The truth is, the Watchtower’s detailed interpretation of Ezekiel, not unlike all other prophecy interpretations tied to 1914, was best described by the apostle Peter as being an “artfully contrived false story.” No wonder Jehovah calls the teachers residing “in the intimate group of my people” the “stupid prophets.” In reality, the Society’s method of prophetic interpretation is what Jehovah appropriately describes as “double-faced divination.”  (Ezekiel 12:24)

In truth, there is only one authentic interpretation of prophecy. No man or corporate writing committee may possibly hope to privately interpret God’s prophetic word.

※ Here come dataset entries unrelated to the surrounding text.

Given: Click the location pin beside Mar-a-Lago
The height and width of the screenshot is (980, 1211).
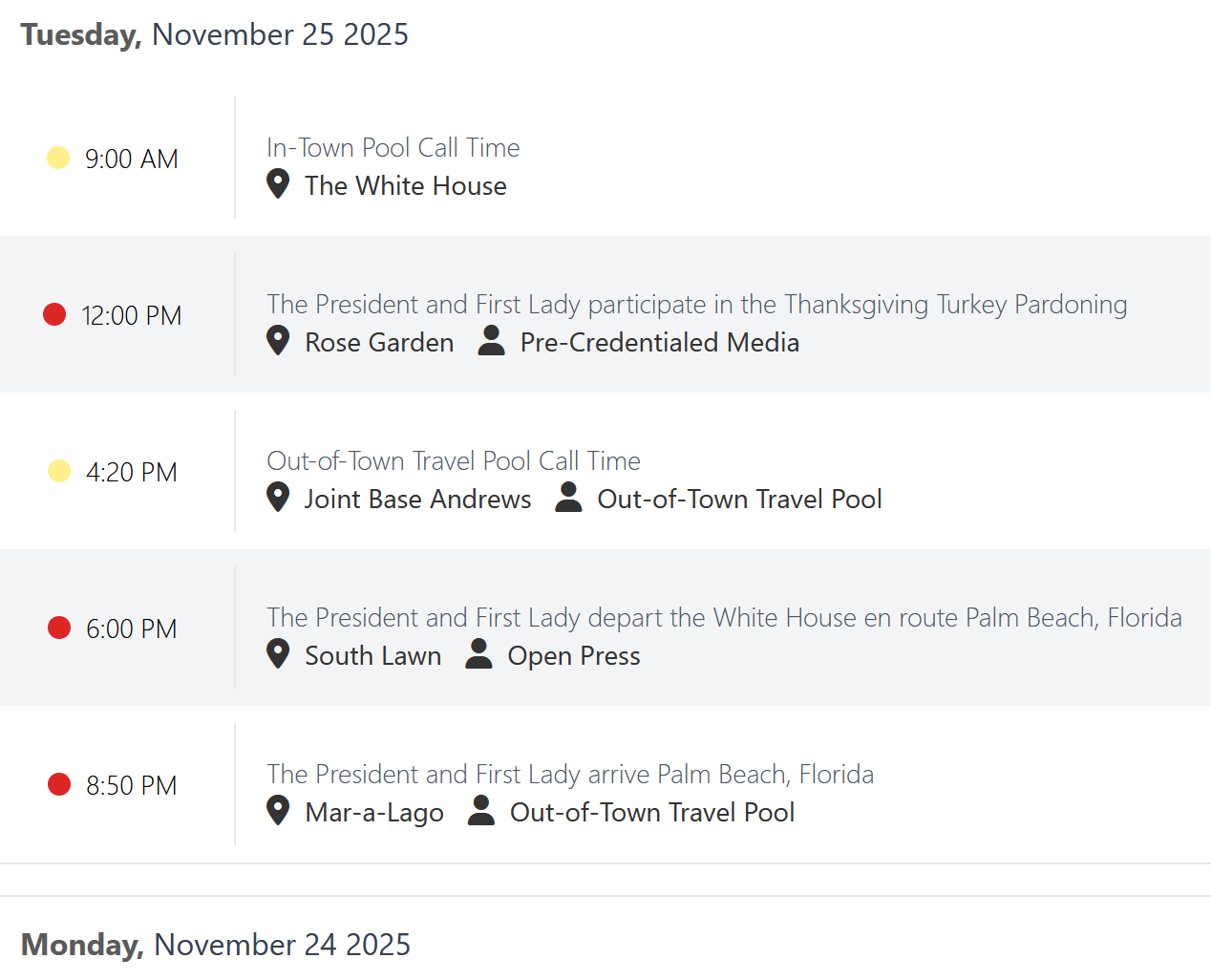Looking at the screenshot, I should (x=278, y=810).
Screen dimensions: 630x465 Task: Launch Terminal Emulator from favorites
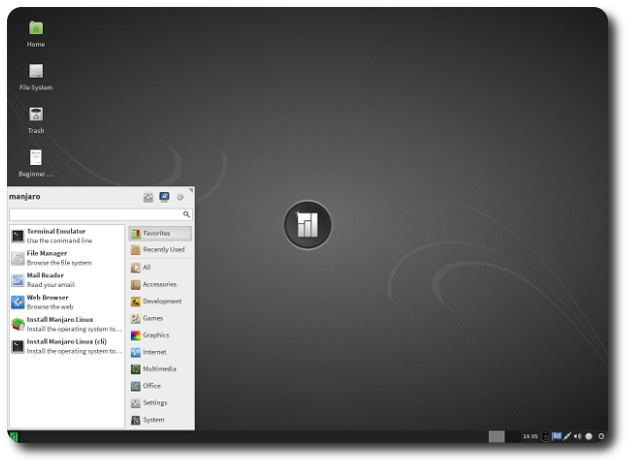[56, 235]
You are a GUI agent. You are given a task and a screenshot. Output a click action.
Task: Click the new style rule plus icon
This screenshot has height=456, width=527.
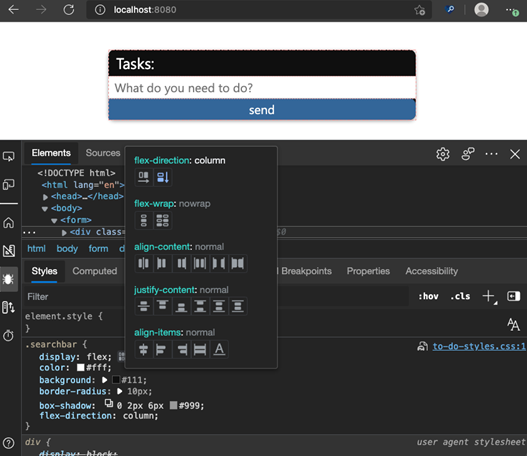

As the Revealer of secrets, only Jehovah can reliably interpret prophecy and he does so in his own word. Any would-be interpreters can only hope to gain sufficient insight so as to comprehend how Bible prophecy interprets itself.

As an example of how prophecy interprets prophecy, consider the harmony between the ancient Hebrew prophecy at Ezekiel 9:6 and what the Christian prophet wrote at 1 Peter 4:17.  Both prophets forewarn that the judgment starts with that which God recognizes as his house or sanctuary. Of course, Nebuchadnezzar did not march directly into Jerusalem and raze Solomon’s temple. He first laid siege to the city and through attrition was finally able to conquer it. That being the case, it is apparent that the symbolism employed in the 9th chapter of Ezekiel applies to the Christian sanctuary. That is how “my concealed place” is to be understood – those who belong to Christ are concealed in him, in his spiritual sanctuary, along with those who do not belong to him but are mere agents of the Devil prior to the time they are purged.

That it is Christ’s congregation that is destined to suffer the “unique calamity” pictured by the destruction of the temple is also confirmed by the fact that Jeremiah lamented the destruction of Jehovah’s holy sanctuary at Lamentations 1:10, which reads: “The adversary has spread out his own hand against all her desirable things. For she has seen nations that have come into her sanctuary, whom you commanded that they should not come into the congregation belonging to you.”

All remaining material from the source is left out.